= Do this =
Extract every line of the material below verbatim, keeping the original order and line breaks.
>>>>
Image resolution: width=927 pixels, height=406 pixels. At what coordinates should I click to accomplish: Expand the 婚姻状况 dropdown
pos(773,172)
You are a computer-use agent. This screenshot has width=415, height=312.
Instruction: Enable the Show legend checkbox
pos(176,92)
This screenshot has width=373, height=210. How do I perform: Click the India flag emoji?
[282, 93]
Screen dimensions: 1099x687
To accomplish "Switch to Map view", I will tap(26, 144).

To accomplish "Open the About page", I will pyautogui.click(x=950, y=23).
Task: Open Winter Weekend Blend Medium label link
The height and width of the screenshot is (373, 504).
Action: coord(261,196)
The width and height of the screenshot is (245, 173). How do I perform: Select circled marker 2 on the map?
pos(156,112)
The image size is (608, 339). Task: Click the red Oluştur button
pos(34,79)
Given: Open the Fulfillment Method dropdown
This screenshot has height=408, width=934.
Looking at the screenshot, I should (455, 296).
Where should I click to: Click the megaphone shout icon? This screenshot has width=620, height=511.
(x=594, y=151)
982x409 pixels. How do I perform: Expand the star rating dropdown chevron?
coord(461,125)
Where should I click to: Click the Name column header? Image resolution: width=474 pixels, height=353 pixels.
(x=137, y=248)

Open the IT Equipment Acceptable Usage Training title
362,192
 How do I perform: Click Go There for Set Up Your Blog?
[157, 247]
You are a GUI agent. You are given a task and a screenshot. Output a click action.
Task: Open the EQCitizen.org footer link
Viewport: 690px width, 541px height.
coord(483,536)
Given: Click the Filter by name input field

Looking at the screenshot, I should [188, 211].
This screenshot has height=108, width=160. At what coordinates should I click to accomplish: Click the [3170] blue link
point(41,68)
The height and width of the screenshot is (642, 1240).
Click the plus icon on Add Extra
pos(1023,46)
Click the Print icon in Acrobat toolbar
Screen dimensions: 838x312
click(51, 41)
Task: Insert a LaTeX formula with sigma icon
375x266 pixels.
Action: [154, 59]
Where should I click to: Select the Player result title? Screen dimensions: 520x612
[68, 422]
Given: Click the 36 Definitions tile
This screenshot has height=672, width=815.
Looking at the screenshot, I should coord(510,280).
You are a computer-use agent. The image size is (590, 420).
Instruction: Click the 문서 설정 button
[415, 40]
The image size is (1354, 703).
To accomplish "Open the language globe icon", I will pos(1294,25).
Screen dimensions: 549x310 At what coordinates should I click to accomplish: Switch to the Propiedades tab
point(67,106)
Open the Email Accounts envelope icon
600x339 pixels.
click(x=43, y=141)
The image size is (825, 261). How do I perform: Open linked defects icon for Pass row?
<<<<
= Correct output =
Image resolution: width=927 pixels, height=406 pixels. At what coordinates should I click to accomplish: Expand the 婚姻状况 dropdown
pos(773,172)
You are a computer-use agent. This screenshot has width=415, height=312.
Instruction: Enable the Show legend checkbox
pos(176,92)
This screenshot has width=373, height=210. How do I perform: Click the India flag emoji?
[282, 93]
Screen dimensions: 1099x687
To accomplish "Switch to Map view", I will tap(26, 144).

To accomplish "Open the About page", I will pyautogui.click(x=950, y=23).
Task: Open Winter Weekend Blend Medium label link
The height and width of the screenshot is (373, 504).
Action: coord(261,196)
The width and height of the screenshot is (245, 173). How do I perform: Select circled marker 2 on the map?
pos(156,112)
The image size is (608, 339). Task: Click the red Oluştur button
pos(34,79)
Given: Open the Fulfillment Method dropdown
This screenshot has height=408, width=934.
Looking at the screenshot, I should (455, 296).
Where should I click to: Click the megaphone shout icon? This screenshot has width=620, height=511.
(x=594, y=151)
982x409 pixels. How do I perform: Expand the star rating dropdown chevron?
coord(461,125)
Where should I click to: Click the Name column header? Image resolution: width=474 pixels, height=353 pixels.
(x=137, y=248)

Open the IT Equipment Acceptable Usage Training title
362,192
 How do I perform: Click Go There for Set Up Your Blog?
[157, 247]
You are a GUI agent. You are given a task and a screenshot. Output a click action.
Task: Open the EQCitizen.org footer link
Viewport: 690px width, 541px height.
coord(483,536)
Given: Click the Filter by name input field

Looking at the screenshot, I should [188, 211].
This screenshot has height=108, width=160. At what coordinates should I click to accomplish: Click the [3170] blue link
point(41,68)
The height and width of the screenshot is (642, 1240).
Click the plus icon on Add Extra
pos(1023,46)
Click the Print icon in Acrobat toolbar
Screen dimensions: 838x312
click(51, 41)
Task: Insert a LaTeX formula with sigma icon
375x266 pixels.
Action: [154, 59]
Where should I click to: Select the Player result title? Screen dimensions: 520x612
[68, 422]
Given: Click the 36 Definitions tile
This screenshot has height=672, width=815.
Looking at the screenshot, I should coord(510,280).
You are a computer-use agent. The image size is (590, 420).
Instruction: Click the 문서 설정 button
[415, 40]
The image size is (1354, 703).
To accomplish "Open the language globe icon", I will pos(1294,25).
Screen dimensions: 549x310 At what coordinates should I click to accomplish: Switch to the Propiedades tab
point(67,106)
Open the Email Accounts envelope icon
600x339 pixels.
click(x=43, y=141)
The image size is (825, 261). How do I perform: Open linked defects icon for Pass row?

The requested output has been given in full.